I take exception to the use of the term "double-dip" by Warren Buffett and all others who say it.  The concept of the"double-dip" is obviously a term being used very disingenuously by everyone who publicly uses it.  Obviously the economy never had a real recovery of any kind-- it was only various asset markets that saw an appreciable bounce in 2009.  As we all know, asset markets bouncing does not a recovery make.  The issue is that we began asset real-value deflation in 2007 or 2008, and that has not stopped (except for those commodities and assets which are strongly inverse-dollar plays-- gold etc). Buffett knows that currency devaluation is a sort of very devious economic phenomenon, in the sense that it allows well informed investors to reap enormous profits at the expense of the general population.  Its a well-informed investor's wet dream-- who buys when theres blood in the streets etc etc.  Buffett smells the blood, as he did last year burlington railroad he bought.  I'd expect to see Buffett make further purchases.  BUffett will look to get california for a song-- things like that.  He is an awkward chuckling adolescent at heart-- never grew out of that phase.  He plays at wise old ever-optimistic Grandpa to 300 americans, while he plays along with the enormous wealth transfer from the millions of american savers to the relatively few speculators and investors who will be on the right side of the trade.  Hes a deceitful beady-eyed old man.  His statement that came out on Bloomberg today was a shameful lie.  With it he was saying "F*CK YOU!  Once and for all, F*Ck you americans!" ...There is nothing good going on in america and hes doing this dumbass schtick of playing all-knowing benevolent and optimistic Grandpa to americans again, when he has the heart of a petty thief, the spirit of a shoplifting teen.  He is one of the more fraudlent figure in finance today.  In an interview I saw recently (i believe it was Chrlie Rose) -- Rose asked where he say the value of the dollar in a 5 or 10 years... WB said it would be "worth less", though it would still be an important currency or The most important currency... i forget which he said... Rose said "worthless?" and Buffett said "no, worth less -- not worthless!"... after which he chuckled awkwardly at the pun and said " [chuckle chuckle chuckle] You gotta watch out for that one! [i.e. saying worthless, when you mean worth less]" ....   Yeah you do have to watch out for that one, dont you punk....
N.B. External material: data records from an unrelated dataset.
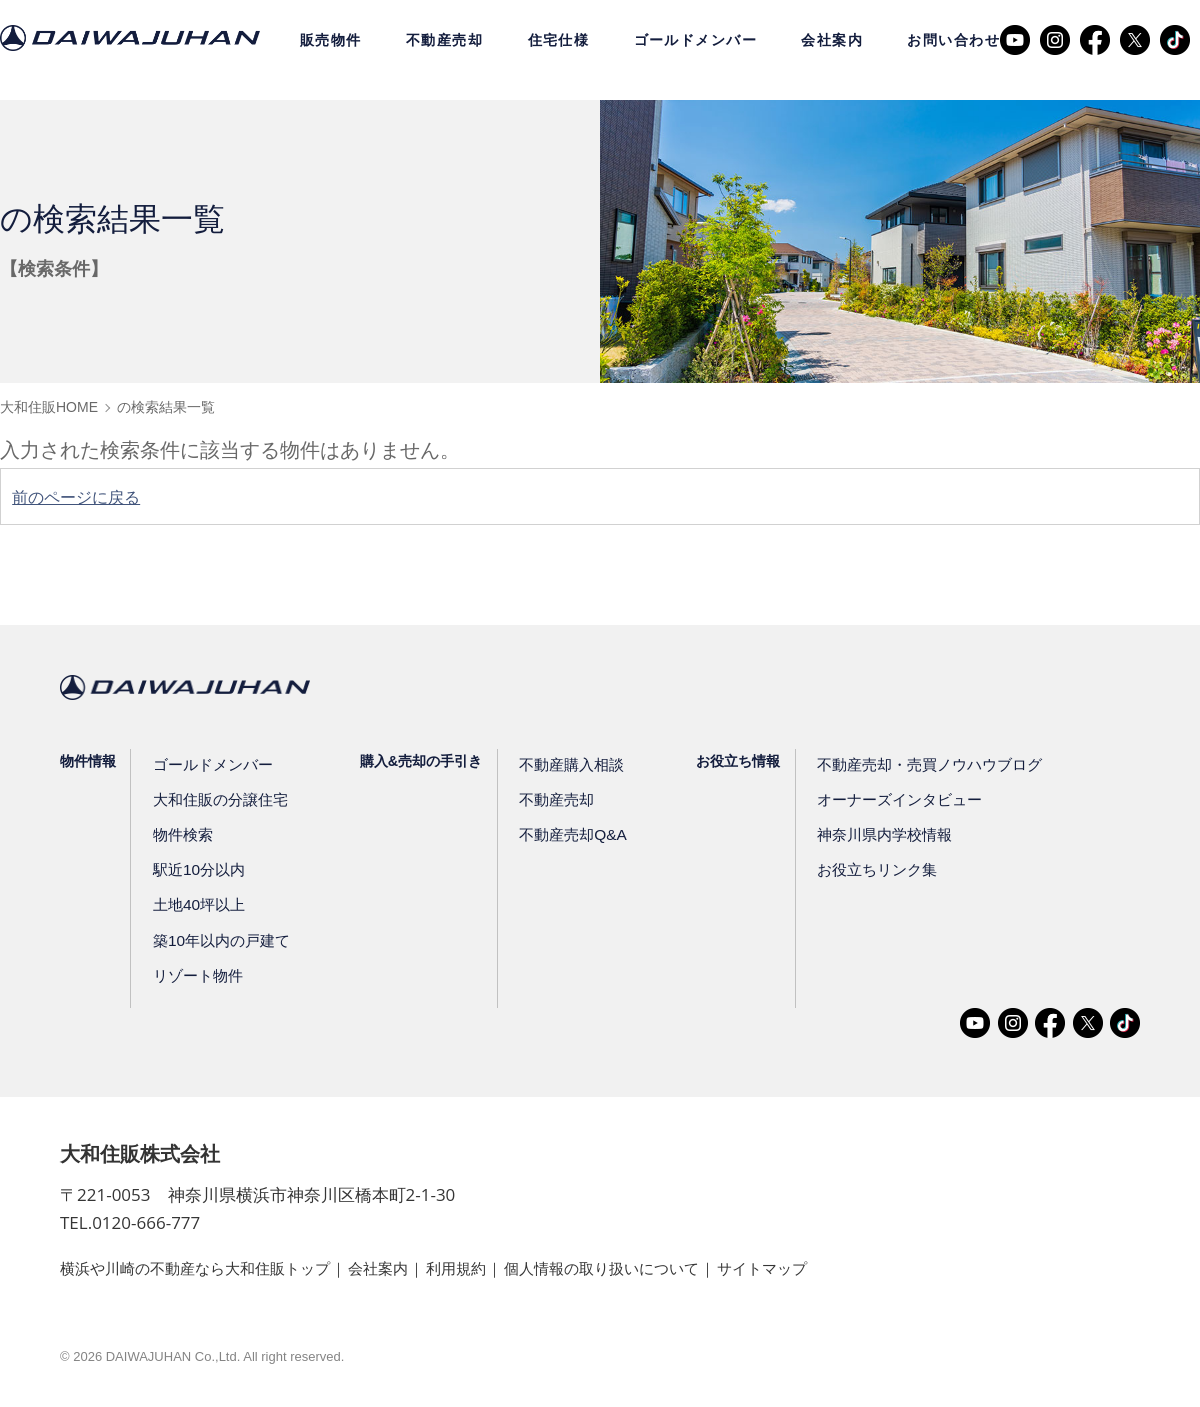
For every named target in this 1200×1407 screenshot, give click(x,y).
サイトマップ (809, 1268)
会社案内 (832, 40)
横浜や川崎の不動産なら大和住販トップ (204, 1268)
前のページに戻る (84, 497)
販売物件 (331, 40)
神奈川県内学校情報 (872, 835)
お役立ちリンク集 (865, 870)
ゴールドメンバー (696, 40)
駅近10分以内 (198, 870)
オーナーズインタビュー (886, 799)
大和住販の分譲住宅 (218, 799)
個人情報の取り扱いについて (638, 1268)
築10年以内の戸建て (219, 940)
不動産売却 (444, 40)
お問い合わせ (953, 40)
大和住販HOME (49, 407)
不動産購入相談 (564, 764)
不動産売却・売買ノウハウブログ (914, 764)
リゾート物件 (197, 975)
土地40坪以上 (198, 905)
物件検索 (183, 835)
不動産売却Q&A (565, 835)
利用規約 (482, 1268)
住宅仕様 (559, 40)
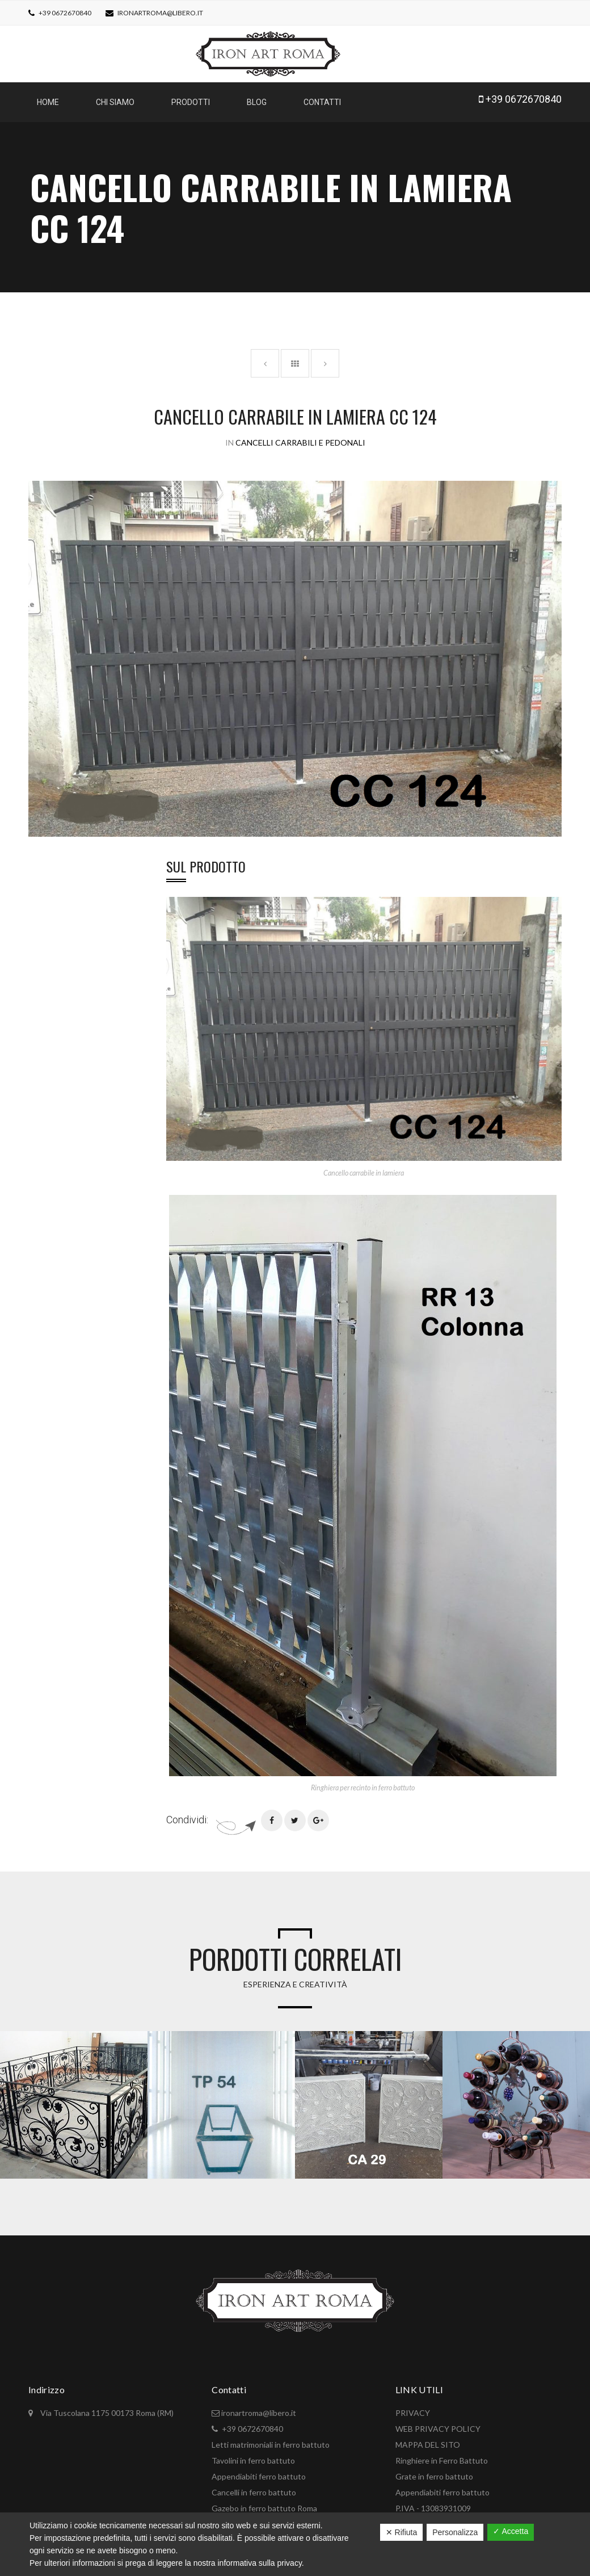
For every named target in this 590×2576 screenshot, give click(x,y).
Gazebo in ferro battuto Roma (264, 2502)
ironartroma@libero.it (160, 13)
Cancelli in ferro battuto (254, 2486)
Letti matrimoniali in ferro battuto (271, 2439)
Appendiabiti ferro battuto (259, 2471)
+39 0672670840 (64, 13)
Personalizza (455, 2532)
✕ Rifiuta (402, 2532)
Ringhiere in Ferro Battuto (441, 2455)
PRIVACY (412, 2407)
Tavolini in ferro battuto (253, 2455)
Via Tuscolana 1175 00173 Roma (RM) (106, 2407)
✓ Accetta (510, 2531)
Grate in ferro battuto (434, 2471)
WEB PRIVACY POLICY (438, 2423)
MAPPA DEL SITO (427, 2439)
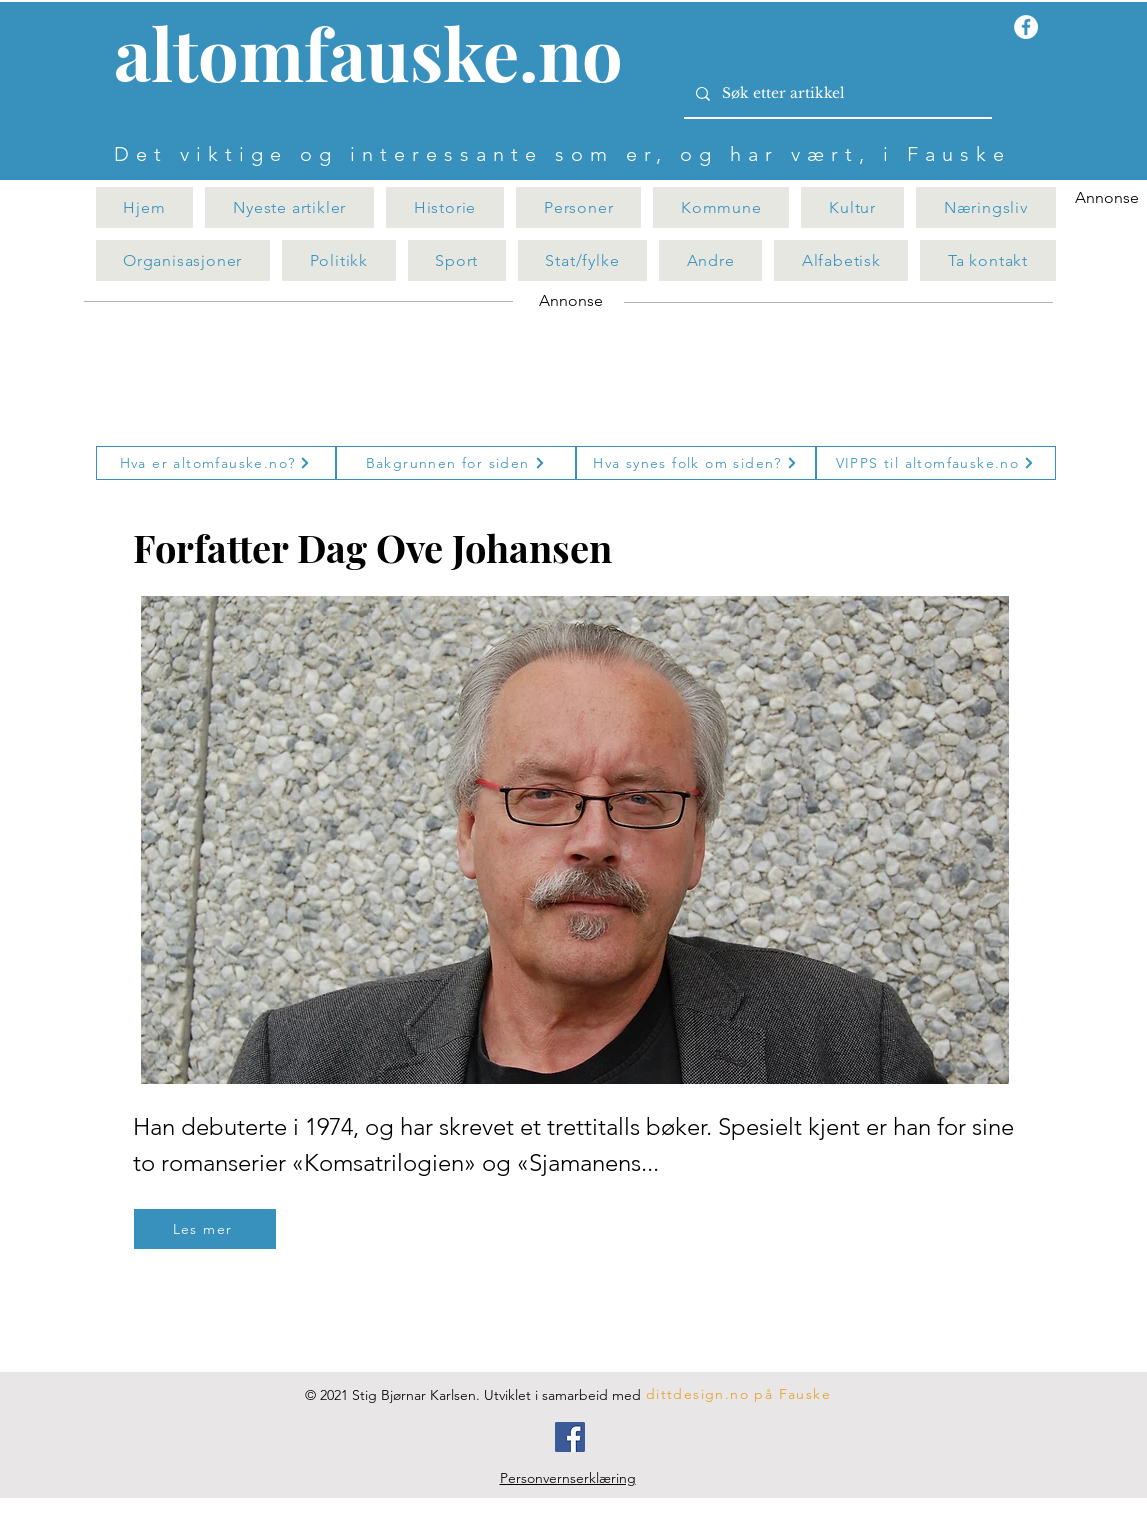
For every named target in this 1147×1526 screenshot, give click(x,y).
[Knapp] (380, 57)
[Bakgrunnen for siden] (456, 463)
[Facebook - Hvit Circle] (1026, 27)
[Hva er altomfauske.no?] (216, 463)
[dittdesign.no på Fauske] (740, 1394)
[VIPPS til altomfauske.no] (936, 463)
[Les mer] (205, 1229)
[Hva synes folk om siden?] (696, 463)
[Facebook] (570, 1437)
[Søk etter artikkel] (836, 94)
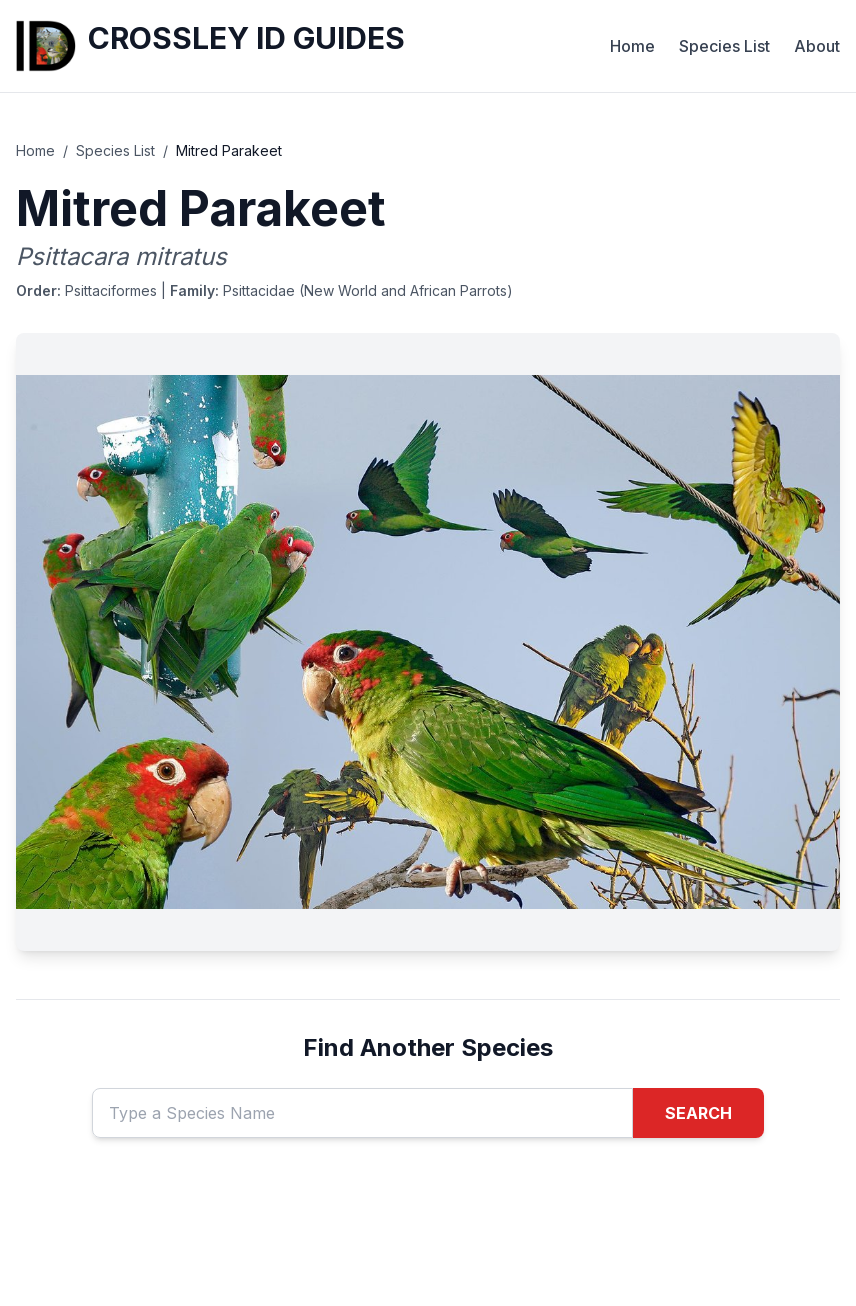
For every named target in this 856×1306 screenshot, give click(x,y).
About (817, 46)
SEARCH (698, 1113)
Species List (724, 46)
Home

Tue, 09/14/2010 - 12:16 | 580878 hbjork1
hbjork1's picture

L&M,

The perspective from Michigan agrees with the view that the economy is still in the first dip.  There has been no real recovery.  What we have seen is perturbiations in the spending patterns due to some of the government programs.  IMO, as predicted by many responsible comentators, the recovery is going to take years, not months.

Tue, 09/14/2010 - 09:42 | 580405 deadparrot
deadparrot's picture

Double dip for the stock market, not the economy. MSM preaches that DOW = economy, so no double dip in the DOW means no double dip in the economy.